Instructions to follow: Pictures excluded, output the lines of the data below between the one holding "Click the Galicia region label" and the one holding "Viewport: 390px width, 248px", inclusive, exactly as they stand.

Records for this task:
────────────────────────────────────────

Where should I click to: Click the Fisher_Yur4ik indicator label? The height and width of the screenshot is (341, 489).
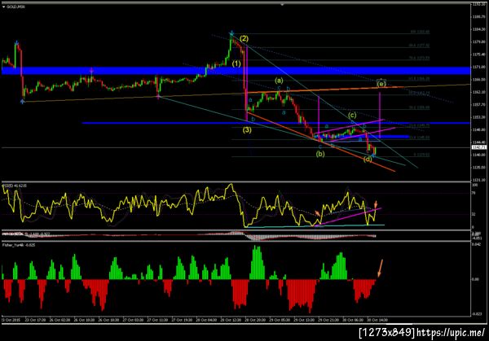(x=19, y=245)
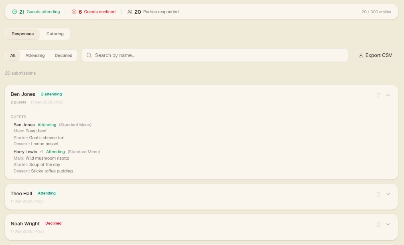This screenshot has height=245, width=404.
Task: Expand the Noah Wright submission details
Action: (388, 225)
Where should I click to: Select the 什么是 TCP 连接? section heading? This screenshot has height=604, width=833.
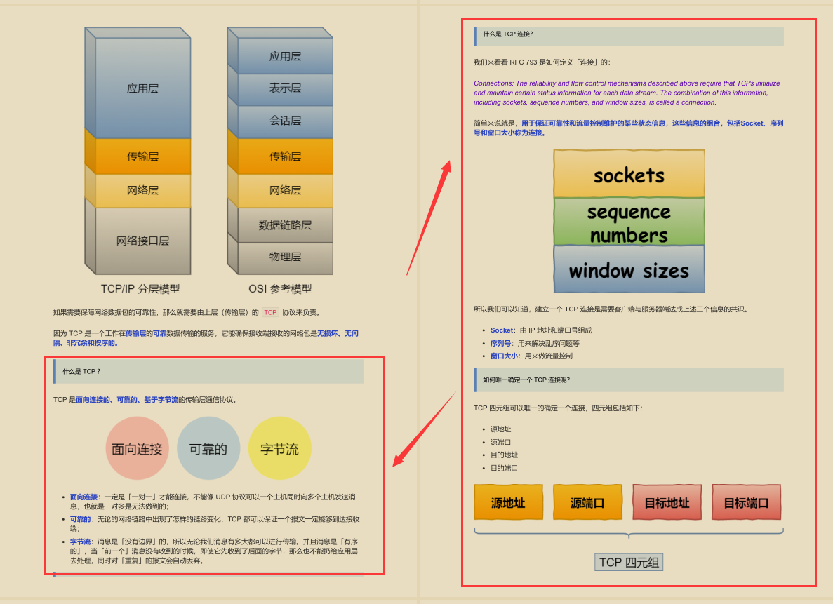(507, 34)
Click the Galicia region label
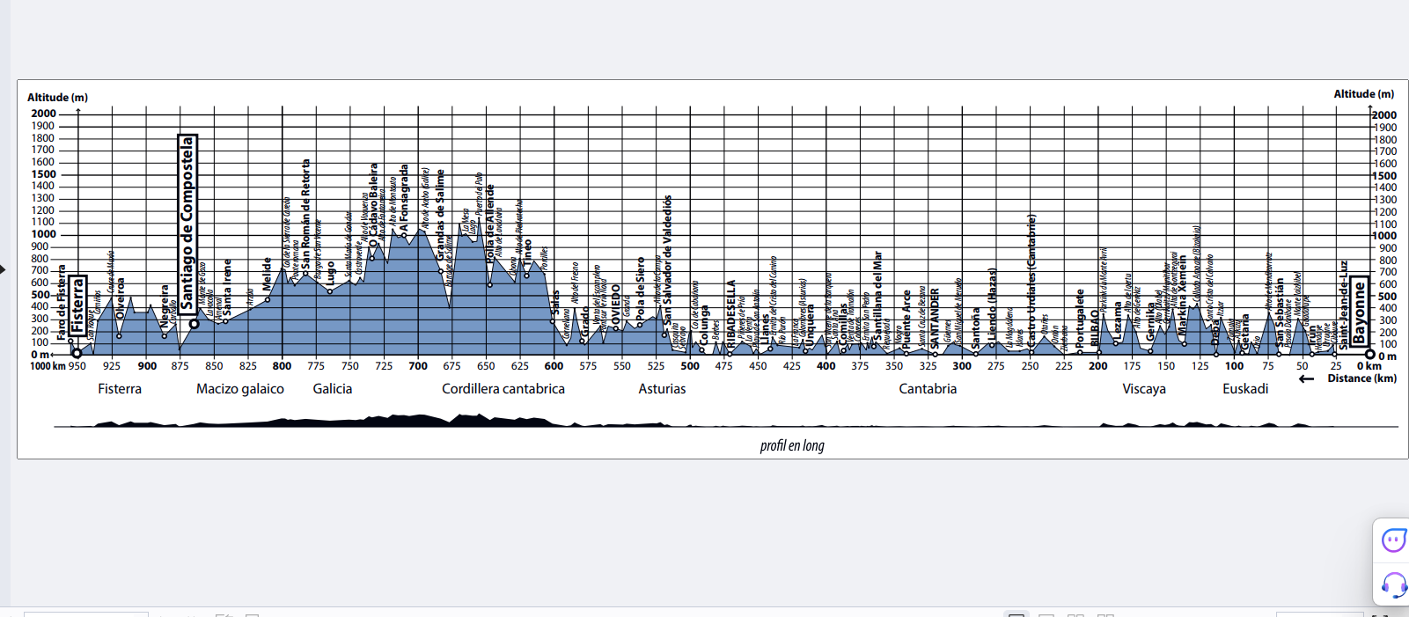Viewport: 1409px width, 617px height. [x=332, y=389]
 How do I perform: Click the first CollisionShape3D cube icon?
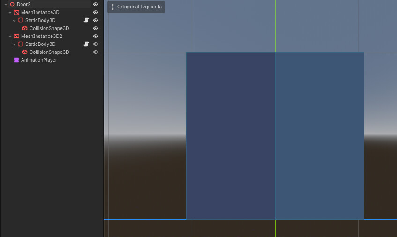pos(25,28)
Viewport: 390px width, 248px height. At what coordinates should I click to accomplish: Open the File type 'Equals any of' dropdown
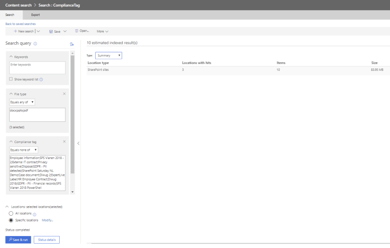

────────────────────────────────────────

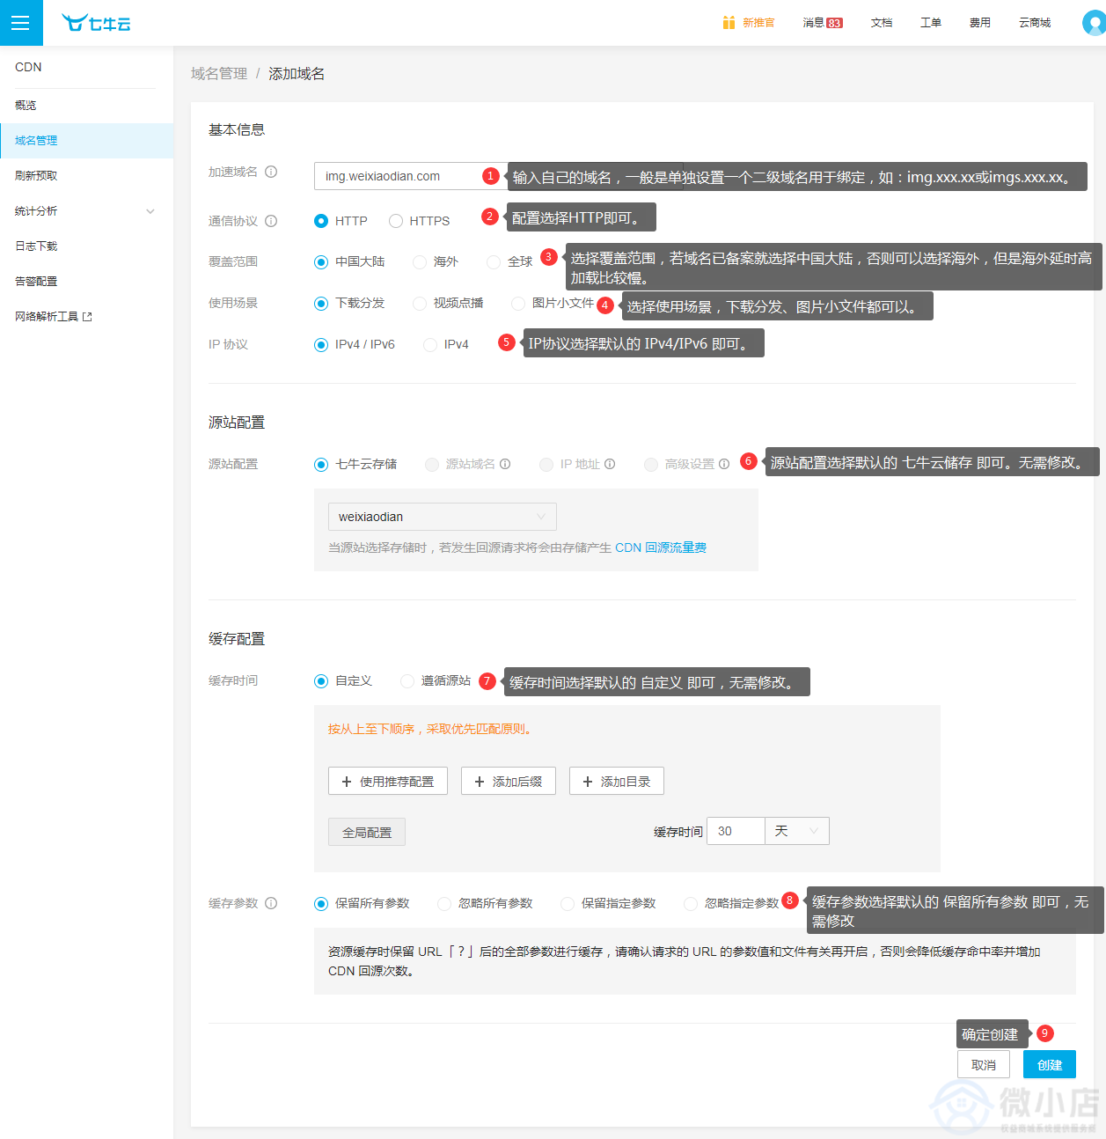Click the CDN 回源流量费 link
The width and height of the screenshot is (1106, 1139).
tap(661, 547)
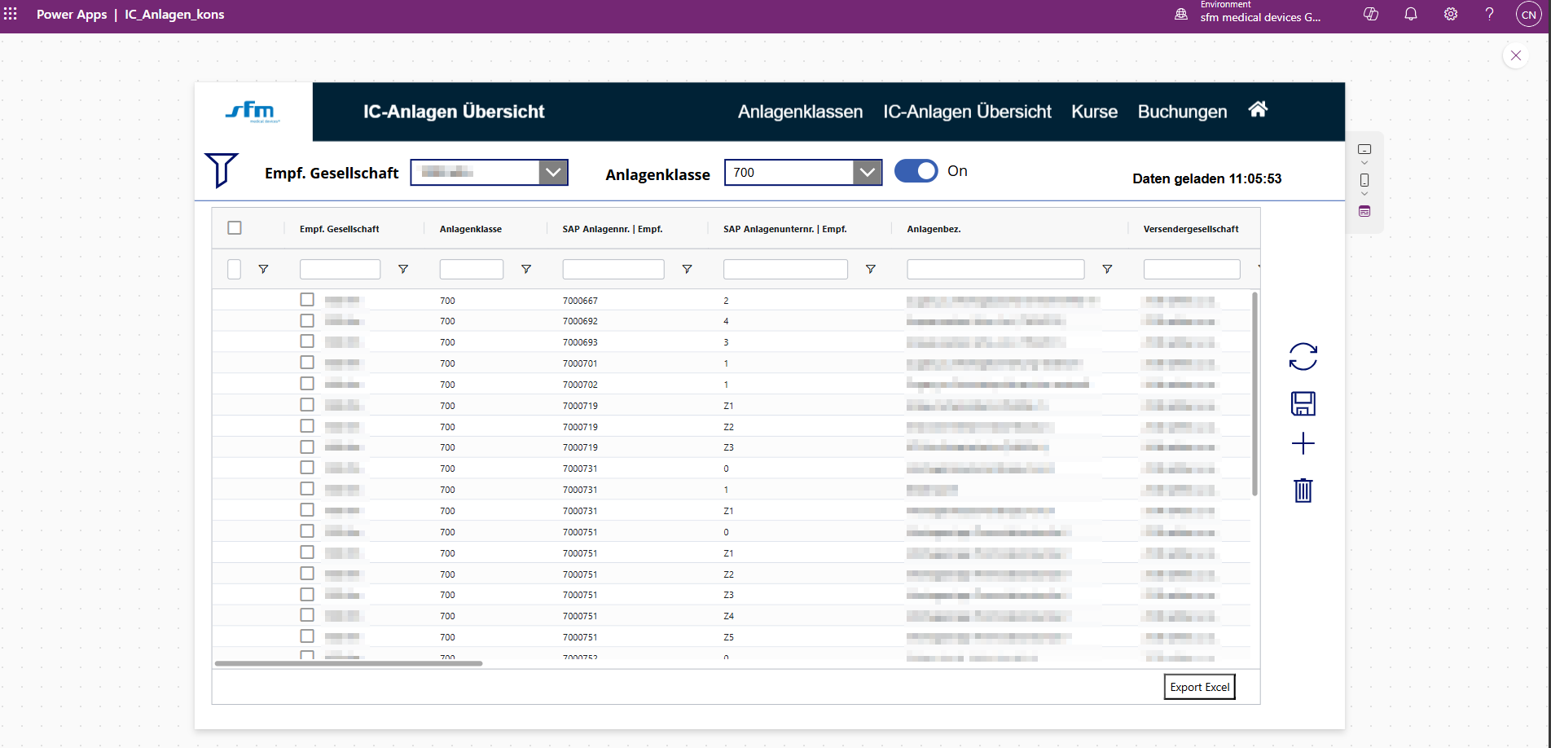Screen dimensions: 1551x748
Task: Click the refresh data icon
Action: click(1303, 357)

────────────────────────────────────────

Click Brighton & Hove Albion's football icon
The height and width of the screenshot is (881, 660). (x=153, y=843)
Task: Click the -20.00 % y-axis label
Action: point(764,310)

────────────────────────────────────────

Problem solution:
Click the Galicia region label
Viewport: 1409px width, 617px height. [x=332, y=389]
 How do I perform: Click the first CollisionShape3D cube icon?
pos(25,28)
Viewport: 390px width, 248px height. At what coordinates should I click to accomplish: Open the File type 'Equals any of' dropdown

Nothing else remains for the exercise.